# Task 1

Curling in sorted.bam files:

    cd ../data
    curl -O https://gannet.fish.washington.edu/seashell/bu-mox/scrubbed/120321-cvBS/19F_R1_val_1_bismark_bt2_pe.deduplicated.sorted.bam
    curl -O https://gannet.fish.washington.edu/seashell/bu-mox/scrubbed/120321-cvBS/19F_R1_val_1_bismark_bt2_pe.deduplicated.sorted.bam.bai

Curling in reference genome:

    cd ../data
    curl -O https://gannet.fish.washington.edu/seashell/bu-mox/data/Cvirg-genome/GCF_002022765.2_C_virginica-3.0_genomic.fa
    curl -O https://gannet.fish.washington.edu/seashell/bu-mox/data/Cvirg-genome/GCF_002022765.2_C_virginica-3.0_genomic.fa.fai

Using tview to quickly take a peak at the sorted.bam file and genome
(looking at alignment data against genome)

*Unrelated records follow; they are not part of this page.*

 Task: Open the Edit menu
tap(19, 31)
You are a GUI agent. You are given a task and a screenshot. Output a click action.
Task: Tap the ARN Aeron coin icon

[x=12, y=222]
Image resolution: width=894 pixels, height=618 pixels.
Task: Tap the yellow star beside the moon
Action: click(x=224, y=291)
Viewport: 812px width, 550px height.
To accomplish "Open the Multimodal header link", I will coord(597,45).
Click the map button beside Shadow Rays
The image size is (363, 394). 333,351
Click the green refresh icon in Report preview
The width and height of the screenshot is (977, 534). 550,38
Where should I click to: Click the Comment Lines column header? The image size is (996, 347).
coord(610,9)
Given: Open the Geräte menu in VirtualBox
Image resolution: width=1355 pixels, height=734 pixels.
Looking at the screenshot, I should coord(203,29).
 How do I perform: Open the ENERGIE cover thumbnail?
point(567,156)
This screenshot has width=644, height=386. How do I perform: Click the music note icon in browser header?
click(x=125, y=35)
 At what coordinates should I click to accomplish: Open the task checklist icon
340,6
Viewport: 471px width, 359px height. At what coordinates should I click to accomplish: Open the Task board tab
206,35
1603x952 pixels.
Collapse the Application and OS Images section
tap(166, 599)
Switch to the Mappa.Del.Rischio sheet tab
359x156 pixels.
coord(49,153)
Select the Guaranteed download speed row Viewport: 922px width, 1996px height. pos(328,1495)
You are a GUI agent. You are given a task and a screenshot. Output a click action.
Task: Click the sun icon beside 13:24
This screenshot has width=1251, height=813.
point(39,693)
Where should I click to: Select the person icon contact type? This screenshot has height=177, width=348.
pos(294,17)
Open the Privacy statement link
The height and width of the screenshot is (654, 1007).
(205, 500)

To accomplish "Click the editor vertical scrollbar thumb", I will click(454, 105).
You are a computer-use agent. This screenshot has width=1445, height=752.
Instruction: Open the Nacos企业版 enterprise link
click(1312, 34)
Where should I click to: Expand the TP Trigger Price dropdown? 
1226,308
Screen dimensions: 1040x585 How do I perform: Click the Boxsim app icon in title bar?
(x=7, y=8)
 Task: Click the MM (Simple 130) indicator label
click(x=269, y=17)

    /home/shared/samtools-1.12/samtools tview \
    ../data/19F_R1_val_1_bismark_bt2_pe.deduplicated.sorted.bam \
    ../data/GCF_002022765.2_C_virginica-3.0_genomic.fa

![tview
screenshot](https://github.com/course-fish546-2023/celeste-coursework/blob/main/week-06-tview.png?raw=true)

# Task 2

## Creating bam files

For this task we will align RNAseq data to a reference genome using
HISat2 and then proceed to visualize it with IGV.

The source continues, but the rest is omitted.